Maud’s attempts to save Amanda (Jennifer Ehle) coincide with her experiences with God – the more she “feels his presence” the more emboldened she becomes with her actions. The times we see her talking to God are uncomfortable, as she seems to be experiencing sexual gratification during and after prayer, the first of many red flags that Maud may not be as holy as we thought. It would seem her experiences hearing from God may be sexual encounters with Amanda, but there are enough gaps in the evidence to cast doubt and leave you uneasy.
When her plans to save Amanda are thwarted and it feels as if God has forsaken her, Maud reverts to her old ways. Her passion bleeds into obsession, quite literally, as she explores a more masochistic ways of repentance.

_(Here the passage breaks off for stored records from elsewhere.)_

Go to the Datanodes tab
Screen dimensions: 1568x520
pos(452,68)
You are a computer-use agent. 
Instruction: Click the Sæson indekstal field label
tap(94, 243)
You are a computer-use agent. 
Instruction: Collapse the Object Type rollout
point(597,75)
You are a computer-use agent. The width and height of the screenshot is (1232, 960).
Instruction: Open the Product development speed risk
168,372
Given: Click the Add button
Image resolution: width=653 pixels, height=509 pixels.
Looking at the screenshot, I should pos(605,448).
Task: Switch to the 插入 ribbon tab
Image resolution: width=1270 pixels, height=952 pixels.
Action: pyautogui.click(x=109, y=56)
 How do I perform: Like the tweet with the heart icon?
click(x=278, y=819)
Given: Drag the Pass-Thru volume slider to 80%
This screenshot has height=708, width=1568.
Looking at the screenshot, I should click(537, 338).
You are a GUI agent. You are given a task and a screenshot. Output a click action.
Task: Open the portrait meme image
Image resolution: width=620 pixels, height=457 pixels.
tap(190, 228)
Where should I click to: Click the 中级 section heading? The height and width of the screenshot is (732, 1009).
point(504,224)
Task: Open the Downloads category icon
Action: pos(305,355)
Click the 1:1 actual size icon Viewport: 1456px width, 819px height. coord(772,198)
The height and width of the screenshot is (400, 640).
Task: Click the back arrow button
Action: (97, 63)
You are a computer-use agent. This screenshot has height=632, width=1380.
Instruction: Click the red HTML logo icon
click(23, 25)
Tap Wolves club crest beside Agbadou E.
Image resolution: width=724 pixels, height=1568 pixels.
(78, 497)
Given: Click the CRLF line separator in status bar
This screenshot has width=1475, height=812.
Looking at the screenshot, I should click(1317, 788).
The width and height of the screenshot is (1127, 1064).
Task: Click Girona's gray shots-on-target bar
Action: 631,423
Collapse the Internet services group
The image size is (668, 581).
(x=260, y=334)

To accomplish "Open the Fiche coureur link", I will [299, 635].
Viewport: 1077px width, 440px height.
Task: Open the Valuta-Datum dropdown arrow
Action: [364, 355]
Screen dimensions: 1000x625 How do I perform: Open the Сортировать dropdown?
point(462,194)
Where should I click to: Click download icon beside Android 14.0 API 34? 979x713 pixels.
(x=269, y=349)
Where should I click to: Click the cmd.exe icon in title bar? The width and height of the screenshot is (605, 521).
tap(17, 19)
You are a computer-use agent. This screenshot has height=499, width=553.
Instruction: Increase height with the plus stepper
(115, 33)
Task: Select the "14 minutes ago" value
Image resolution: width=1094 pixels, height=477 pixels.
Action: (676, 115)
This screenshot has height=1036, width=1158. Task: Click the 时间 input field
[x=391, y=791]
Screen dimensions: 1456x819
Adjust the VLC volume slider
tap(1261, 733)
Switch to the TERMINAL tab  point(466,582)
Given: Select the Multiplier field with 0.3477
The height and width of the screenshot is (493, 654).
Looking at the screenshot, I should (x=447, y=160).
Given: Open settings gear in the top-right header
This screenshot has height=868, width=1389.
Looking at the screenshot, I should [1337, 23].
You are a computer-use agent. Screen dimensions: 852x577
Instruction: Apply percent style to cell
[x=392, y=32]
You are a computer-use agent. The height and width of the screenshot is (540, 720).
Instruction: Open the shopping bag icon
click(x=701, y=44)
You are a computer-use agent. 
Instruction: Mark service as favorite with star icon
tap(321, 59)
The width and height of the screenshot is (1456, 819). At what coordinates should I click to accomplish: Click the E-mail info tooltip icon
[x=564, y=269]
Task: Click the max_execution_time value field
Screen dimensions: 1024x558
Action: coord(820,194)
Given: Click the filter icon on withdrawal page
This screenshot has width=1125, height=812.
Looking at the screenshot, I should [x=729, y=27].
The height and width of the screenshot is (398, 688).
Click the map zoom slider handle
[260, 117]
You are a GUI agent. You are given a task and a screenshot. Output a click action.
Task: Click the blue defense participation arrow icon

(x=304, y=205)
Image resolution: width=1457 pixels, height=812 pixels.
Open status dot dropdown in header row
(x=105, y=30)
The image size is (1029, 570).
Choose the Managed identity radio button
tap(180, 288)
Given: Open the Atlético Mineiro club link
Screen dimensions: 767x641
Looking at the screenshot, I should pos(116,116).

Glass and cinematographer Ben Fordesman do a great job of setting the tone right from the beginning. A few odd-angled shots that are upside down or sideways coupled with Adam Janota Bzowski’s ominous score instantly give viewers a feeling of anxiety and dread. Glass’s writing is exceptional in that it leaves the audience questioning the horrors we are seeing – never quite knowing whether Maud is suffering from psychosis or revelation. If it’s not God, or a mental break, then who just made her float five feet in the air?
The line between religious fervor and irrationality is often a point of controversy in our daily lives, and Glass taps into those feelings. The exploration of loneliness and trauma as it pertains to a person’s gravitation towards faith is a very interesting question, but unfortunately it never gets wholly answered here. While the brisk 84-minute runtime isn’t necessarily a bad thing (please, make more 84-minute films) there just isn’t enough time to delve into the deeper questions being presented.
The film succeeds in creating a nervous energy that keeps you on edge with every part of the filmmaking process, keeping you taut with fear and dread. The ultimate hope with a slow burn is that it leads to an exceptional payoff, and while the ending of “Saint Maud” certainly isn’t a letdown, it feels a bit rushed. I can’t help but feel there is more to be seen. Or, maybe that’s just the unsettling mood that was created.
There is a lot to like about “Saint Maud.” It’s brimming with enough supernatural scares and body horror to satisfy genre fans, and at the same time there are enough heady questions and psychological horror to thrill the rest. Clarke is quite complementary to her role, capturing the mood perfectly with a balancing act between zealous nurse and unhinged.
In “Saint Maud,” Glass has crafted a unique horror film that leans into the best religious horror tropes at the best times, from projectile vomiting and levitation to possession, and as a result, what the story lacks in depth is made up for with mood and atmosphere.